Useful Blog Comments
Nachopp demonstrates some emacs lisp that inserts a commonly used find command in a shell buffer. And Ian Eure has a great follow-up comment which demonstrates the more typical way of defining emacs lisp functions; talks about alternatives such as abbrev mode and yasnippet and finally mentions the best solution, the built-in rgrep.
Defining C++ styles
David Ha has a gallery of some of the built-in C++ styles. None of the styles suit me exactly so I have accreted a fair amount of C++ configuration code over the years. I must admit, I haven’t audited for ages so I’m not sure which bits are necessary and which are not.
(defconst *my-cc-style* '((c-basic-offset . 4) (c-comment-only-line-offset . 0) (c-hanging-braces-alist . ((brace-list-open) (brace-entry-open) (substatement-open after) (block-close . c-snug-do-while))) (c-cleanup-list . (brace-else-brace)) (c-offsets-alist . ((statement-block-intro . +) (knr-argdecl-intro . 0) (substatement-open . 0) (substatement-label . 0) (innamespace . 0) (case-label . +) (statement-cont . +))))) (defun my-c-initialization-hook () (define-key c-mode-base-map "\C-m" 'c-context-line-break) (define-key c-mode-base-map (kbd "RET") 'newline-and-indent) (define-key c-mode-base-map [f7] 'run-compile)) (add-hook 'c-initialization-hook 'my-c-initialization-hook) (setq c-offsets-alist '((member-init-intro . ++))) (c-add-style "PERSONAL" *my-cc-style*) (defun my-c-mode-common-hook () (c-set-style "PERSONAL") (setq tab-width 4 indent-tabs-mode nil c-hungry-delete-key t) (c-toggle-auto-newline 1)) (add-hook 'c-mode-common-hook 'my-c-mode-common-hook)

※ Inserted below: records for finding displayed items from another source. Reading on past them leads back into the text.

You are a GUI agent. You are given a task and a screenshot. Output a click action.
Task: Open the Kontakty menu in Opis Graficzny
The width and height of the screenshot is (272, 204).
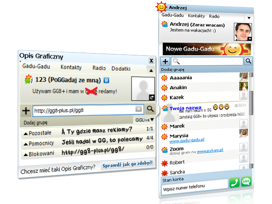[71, 68]
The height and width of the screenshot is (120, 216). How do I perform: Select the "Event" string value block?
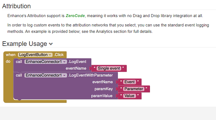[x=130, y=82]
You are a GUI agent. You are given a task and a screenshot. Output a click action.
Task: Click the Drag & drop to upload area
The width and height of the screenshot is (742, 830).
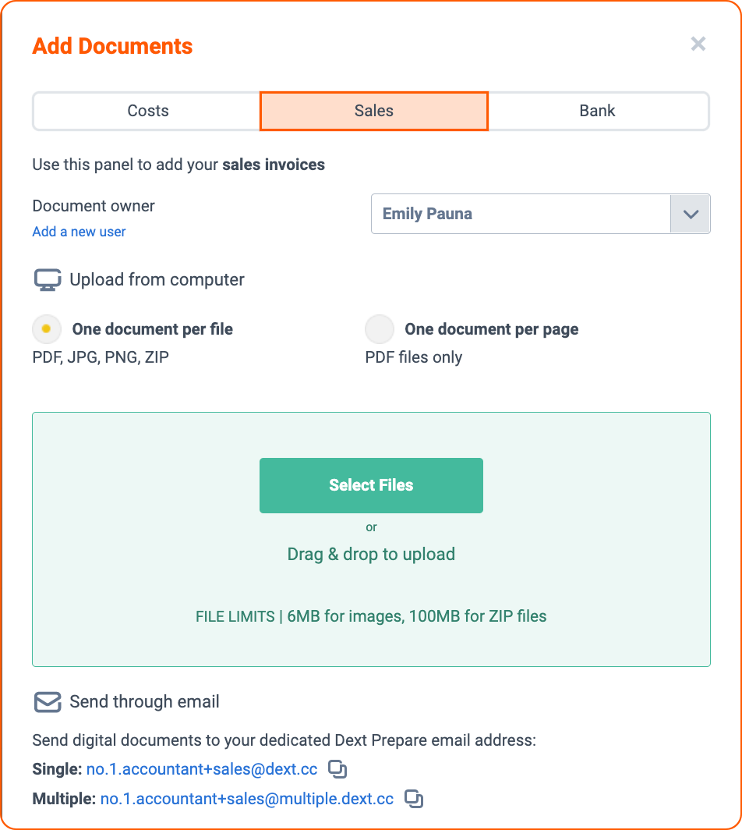371,554
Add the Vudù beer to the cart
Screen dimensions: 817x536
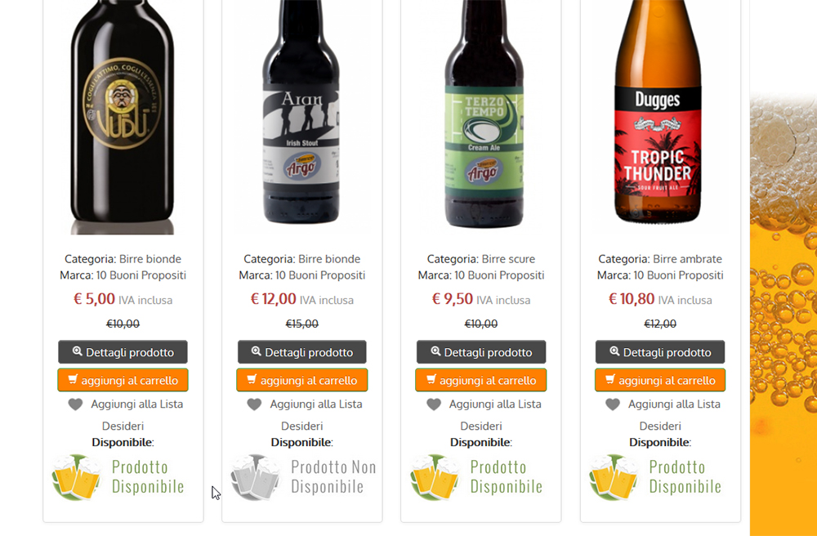click(x=123, y=380)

The most useful commands for finding out which of the variables to set are C-c C-o (c-set-offset) and C-c C-s (c-show-syntactic-information)

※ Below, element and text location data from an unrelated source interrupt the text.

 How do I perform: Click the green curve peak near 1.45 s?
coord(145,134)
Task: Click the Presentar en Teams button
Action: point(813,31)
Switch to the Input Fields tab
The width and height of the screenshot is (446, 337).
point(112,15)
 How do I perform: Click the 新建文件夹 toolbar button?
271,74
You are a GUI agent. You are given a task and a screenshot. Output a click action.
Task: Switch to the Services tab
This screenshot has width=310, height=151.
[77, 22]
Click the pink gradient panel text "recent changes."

This is kinda interesting where Ronnie Collinson (from the NotThinking blog)
removes the *compilation* buffer if the compile is successful. It isn’t something I personally would use as I like the feedback, but I wasn’t previously thinking about compilation-finish-functions and I have a few ideas of things I would like to run after a successful compile.

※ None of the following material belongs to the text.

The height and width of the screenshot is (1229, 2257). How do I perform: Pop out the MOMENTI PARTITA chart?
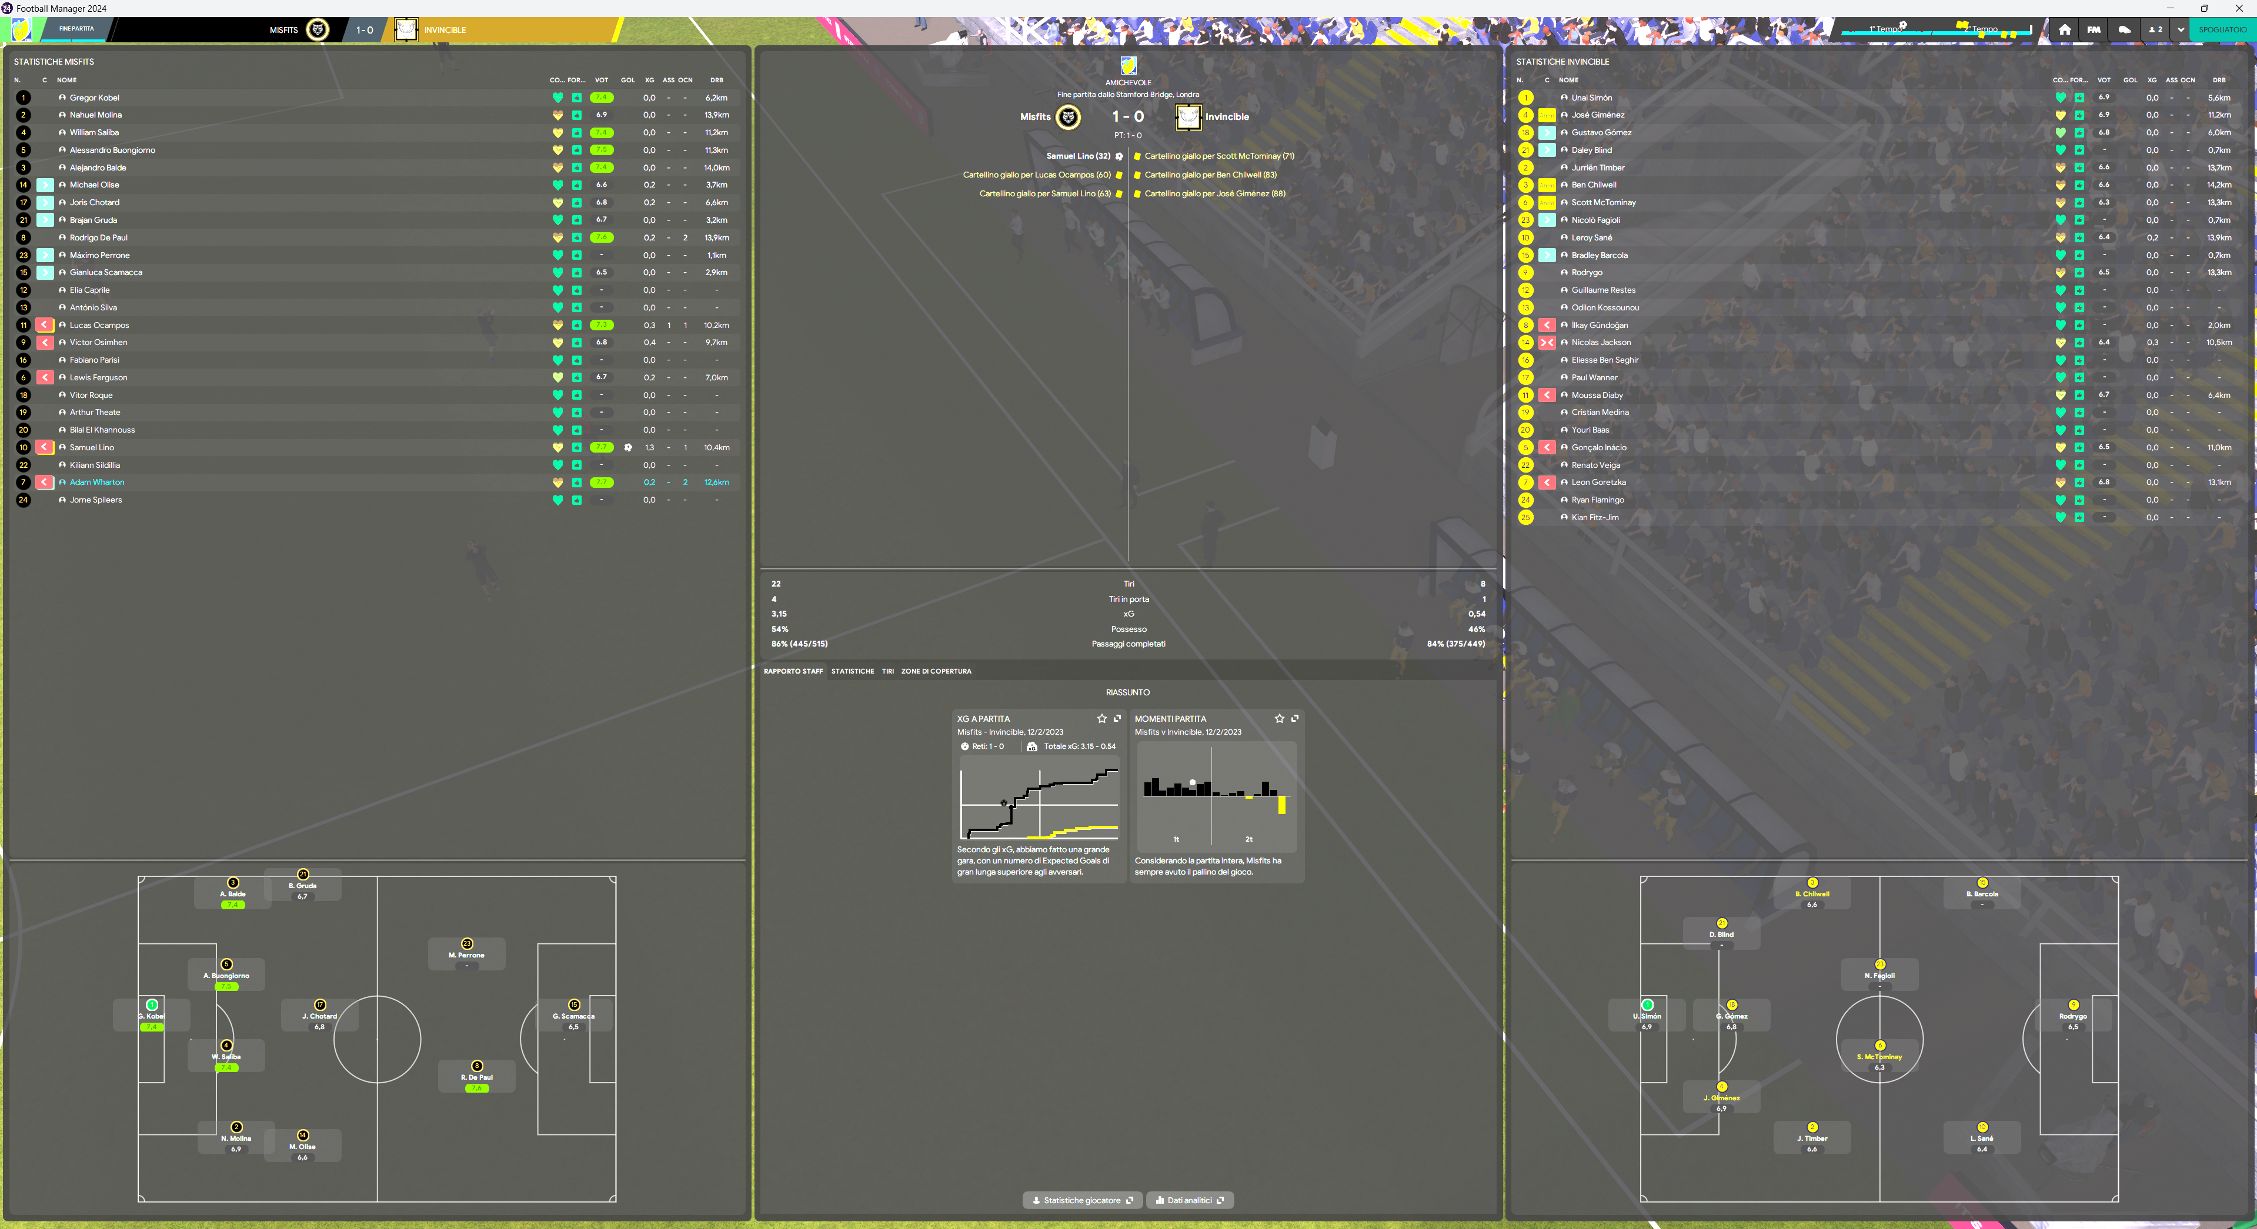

Perennial Emacs Blog Topics
There are a few perennial blog topics in the emacs world – I mentioned a smooth scrolling post in my links from 2009/17 and here is Da Zhang’s take (does anyone like the default behaviour by the way?). I included a link to a post on the incredibly useful mark ring in emacs-links-2009-09 and here is another from yesterday.
Proposed solutions – fix the smooth scrolling behaviour so it works nicely out of the box and… well, perhaps blogs are not a great way of educating the masses after all. Pity.